The head of the committee, Democratic Congresswoman Maxine Waters, last week proposed legislation which details rules that would ban Facebook and other technology firms from developing and launching financial services. Titled “Keep Big Tech Out of Finance Act,” Waters’ bill also discussed the possibility of imposing hefty fines – of as much as $1 million per day – on offenders.
“A large platform utility may not establish, maintain, or operate a digital asset that is intended to be widely used as a medium of exchange, unit of account, store of value, or any other similar function, as defined by the Board of Governors of the Federal Reserve System,” the bill reads.
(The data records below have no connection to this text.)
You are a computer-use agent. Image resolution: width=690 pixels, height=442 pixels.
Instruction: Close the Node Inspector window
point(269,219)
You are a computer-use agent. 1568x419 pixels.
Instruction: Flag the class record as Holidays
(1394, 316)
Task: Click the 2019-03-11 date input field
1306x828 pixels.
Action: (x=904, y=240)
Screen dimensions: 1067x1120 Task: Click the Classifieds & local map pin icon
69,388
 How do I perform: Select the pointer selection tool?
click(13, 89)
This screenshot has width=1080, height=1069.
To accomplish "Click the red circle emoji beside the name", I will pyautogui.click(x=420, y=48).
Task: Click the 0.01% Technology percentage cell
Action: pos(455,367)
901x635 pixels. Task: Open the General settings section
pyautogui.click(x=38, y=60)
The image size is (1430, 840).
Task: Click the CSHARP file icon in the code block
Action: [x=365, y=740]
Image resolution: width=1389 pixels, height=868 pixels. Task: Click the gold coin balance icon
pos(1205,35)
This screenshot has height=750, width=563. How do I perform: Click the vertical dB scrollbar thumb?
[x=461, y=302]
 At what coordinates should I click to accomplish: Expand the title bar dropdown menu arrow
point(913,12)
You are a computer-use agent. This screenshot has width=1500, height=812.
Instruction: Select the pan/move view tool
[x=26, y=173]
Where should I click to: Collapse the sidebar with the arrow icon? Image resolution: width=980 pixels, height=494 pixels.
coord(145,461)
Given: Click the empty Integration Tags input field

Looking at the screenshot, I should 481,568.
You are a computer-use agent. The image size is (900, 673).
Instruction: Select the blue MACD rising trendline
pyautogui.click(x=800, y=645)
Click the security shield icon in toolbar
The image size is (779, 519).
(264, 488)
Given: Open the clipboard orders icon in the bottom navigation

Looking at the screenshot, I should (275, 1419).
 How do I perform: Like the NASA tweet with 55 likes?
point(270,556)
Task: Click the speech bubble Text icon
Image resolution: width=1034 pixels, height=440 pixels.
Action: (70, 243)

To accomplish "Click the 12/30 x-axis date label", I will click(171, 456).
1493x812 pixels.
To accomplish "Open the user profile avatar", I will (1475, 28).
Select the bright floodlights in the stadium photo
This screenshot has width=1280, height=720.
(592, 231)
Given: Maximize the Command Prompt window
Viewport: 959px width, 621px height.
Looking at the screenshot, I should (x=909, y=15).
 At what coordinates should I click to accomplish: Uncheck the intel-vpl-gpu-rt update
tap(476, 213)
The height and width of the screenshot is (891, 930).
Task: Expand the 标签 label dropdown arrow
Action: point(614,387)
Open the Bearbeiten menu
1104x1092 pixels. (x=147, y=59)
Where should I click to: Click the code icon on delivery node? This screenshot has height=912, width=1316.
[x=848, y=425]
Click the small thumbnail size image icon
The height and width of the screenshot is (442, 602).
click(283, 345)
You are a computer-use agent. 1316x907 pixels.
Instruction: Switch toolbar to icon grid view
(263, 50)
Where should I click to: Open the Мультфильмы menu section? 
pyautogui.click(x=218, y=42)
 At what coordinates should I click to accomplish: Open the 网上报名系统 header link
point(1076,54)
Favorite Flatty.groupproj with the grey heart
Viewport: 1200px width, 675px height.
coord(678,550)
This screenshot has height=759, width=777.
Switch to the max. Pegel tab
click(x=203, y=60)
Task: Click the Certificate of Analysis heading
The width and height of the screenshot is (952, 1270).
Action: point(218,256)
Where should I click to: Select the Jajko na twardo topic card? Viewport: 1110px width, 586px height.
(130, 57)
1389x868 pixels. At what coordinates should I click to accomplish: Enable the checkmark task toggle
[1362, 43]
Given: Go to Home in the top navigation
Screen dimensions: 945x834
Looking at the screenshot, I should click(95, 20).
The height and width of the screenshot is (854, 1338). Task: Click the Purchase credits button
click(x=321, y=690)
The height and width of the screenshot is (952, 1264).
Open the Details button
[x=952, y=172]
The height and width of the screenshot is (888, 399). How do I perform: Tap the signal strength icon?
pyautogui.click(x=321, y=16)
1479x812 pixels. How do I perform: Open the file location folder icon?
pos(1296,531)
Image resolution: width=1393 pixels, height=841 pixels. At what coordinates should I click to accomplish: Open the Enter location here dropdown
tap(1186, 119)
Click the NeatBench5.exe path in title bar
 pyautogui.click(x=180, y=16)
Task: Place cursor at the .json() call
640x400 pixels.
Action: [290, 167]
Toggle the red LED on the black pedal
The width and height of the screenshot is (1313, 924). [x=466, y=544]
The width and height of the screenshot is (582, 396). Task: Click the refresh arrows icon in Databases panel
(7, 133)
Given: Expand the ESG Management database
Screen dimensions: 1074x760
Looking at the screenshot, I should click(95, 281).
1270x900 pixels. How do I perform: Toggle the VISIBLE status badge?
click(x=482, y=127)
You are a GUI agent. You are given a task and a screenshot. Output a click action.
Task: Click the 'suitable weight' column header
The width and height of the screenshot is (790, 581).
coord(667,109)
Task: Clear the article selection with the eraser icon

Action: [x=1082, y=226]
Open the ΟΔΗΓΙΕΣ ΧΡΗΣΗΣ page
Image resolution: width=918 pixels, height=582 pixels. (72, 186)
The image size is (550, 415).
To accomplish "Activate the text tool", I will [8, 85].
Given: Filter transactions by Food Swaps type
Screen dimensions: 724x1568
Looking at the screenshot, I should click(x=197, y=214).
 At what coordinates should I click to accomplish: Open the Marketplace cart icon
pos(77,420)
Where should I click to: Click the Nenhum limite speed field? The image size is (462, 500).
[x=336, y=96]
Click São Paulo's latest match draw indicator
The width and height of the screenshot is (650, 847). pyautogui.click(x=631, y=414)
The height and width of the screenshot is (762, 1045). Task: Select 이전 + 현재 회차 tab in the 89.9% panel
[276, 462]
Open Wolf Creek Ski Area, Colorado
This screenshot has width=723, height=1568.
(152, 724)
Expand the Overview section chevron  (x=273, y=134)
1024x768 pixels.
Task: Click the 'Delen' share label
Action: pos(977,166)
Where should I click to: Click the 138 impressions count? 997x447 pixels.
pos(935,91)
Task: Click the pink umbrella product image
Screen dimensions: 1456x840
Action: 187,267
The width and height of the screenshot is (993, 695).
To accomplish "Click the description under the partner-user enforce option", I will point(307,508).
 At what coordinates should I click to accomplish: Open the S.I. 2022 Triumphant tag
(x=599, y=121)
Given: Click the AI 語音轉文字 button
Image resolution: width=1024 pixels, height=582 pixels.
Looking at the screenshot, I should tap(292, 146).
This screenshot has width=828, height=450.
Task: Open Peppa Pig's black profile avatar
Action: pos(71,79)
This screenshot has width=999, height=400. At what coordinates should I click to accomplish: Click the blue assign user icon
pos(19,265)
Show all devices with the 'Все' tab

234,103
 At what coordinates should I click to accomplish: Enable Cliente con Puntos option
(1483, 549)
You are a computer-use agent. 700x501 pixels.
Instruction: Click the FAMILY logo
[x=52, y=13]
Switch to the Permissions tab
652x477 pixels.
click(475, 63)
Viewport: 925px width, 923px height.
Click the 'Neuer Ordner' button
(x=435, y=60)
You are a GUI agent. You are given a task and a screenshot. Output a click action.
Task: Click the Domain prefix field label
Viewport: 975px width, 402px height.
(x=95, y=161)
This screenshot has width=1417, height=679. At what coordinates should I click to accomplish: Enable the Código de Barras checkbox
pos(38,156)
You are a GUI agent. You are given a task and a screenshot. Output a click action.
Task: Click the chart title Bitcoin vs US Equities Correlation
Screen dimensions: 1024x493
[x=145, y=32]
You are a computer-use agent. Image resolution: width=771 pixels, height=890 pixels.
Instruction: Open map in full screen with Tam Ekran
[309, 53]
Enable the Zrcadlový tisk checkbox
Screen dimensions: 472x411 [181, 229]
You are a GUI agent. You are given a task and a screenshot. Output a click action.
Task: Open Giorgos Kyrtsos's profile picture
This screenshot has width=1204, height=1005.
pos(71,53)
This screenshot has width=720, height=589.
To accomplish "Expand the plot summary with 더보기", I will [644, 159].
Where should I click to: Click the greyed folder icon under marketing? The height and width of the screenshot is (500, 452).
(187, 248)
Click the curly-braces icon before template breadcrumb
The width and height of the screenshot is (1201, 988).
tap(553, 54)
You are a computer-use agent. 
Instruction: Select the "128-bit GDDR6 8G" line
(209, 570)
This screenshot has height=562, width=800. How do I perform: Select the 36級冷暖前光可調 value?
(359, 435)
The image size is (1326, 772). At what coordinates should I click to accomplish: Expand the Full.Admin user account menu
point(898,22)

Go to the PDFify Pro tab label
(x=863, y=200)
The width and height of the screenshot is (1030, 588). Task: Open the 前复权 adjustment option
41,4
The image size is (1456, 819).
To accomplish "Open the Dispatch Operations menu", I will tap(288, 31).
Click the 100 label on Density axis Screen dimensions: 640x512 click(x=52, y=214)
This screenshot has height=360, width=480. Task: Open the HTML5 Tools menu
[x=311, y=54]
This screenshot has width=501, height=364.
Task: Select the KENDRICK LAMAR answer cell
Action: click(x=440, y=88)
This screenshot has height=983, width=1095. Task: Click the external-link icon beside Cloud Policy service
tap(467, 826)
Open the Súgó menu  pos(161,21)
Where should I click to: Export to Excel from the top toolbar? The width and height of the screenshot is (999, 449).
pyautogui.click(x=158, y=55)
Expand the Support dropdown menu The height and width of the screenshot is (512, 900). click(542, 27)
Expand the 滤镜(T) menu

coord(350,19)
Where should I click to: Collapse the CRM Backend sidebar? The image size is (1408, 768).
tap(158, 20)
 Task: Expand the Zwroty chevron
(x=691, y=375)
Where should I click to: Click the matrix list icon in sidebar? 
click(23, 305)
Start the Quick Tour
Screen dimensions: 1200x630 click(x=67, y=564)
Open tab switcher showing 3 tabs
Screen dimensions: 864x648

Big Firms Kept Out of Finance
The proposed legislation follows weeks of outcry over Facebook’s plan to launch a parallel financial ecosystem. The social media giant in June announced Calibra, a payment project backed by the same technology that powers controversial cryptocurrency bitcoin. Lawmakers and regulators jointly opposed Facebook for allegedly attempting to bypass federal systems. Waters, in particular, asked Facebook to stop developing Calibra until further notice.
“If products and services like these are left improperly regulated and without sufficient oversight, they could pose systemic risks that endanger the US and global financial stability,” Water explained. “These vulnerabilities could be exploited and obscured by bad actors, as other cryptocurrencies, exchanges, and wallets have been in the past.”
The first draft of the “Keep Big Tech Out of Finance Act” maximized Waters’ stance on the marriage of big technology firms and finance. The congresswoman explicitly proposed that companies with an annual turnover of $25 billion and more should refrain from stepping into the finance industry. She further advised keeping companies that are online marketplaces, exchanges, or platforms that connect third parties to avoid developing financial solutions.
The proposed legislation is likely to bring technology giants like Apple, Google, Amazon, Facebook, and Microsoft, under the US financial regulators’ watch.
David Marcus, the head of Calibra, is set to appear before the banking committee on Wednesday. In a prepared testimony published on Monday, Marcus said they would not launch Libra until they receive approval from all the concerned financial regulatory agencies.
“I expect that this will be the broadest, most extensive, and most careful pre-launch oversight by regulators and central banks in FinTech’s history,” wrote Marcus. “We know we need to take the time to get this right. And I want to be clear: Facebook will not offer the Libra digital currency until we have fully addressed regulatory concerns and received appropriate approvals.”
Last week, Federal Chairman Jerome Powell and US President Donald Trump had also expressed concerns over the Facebook payment project.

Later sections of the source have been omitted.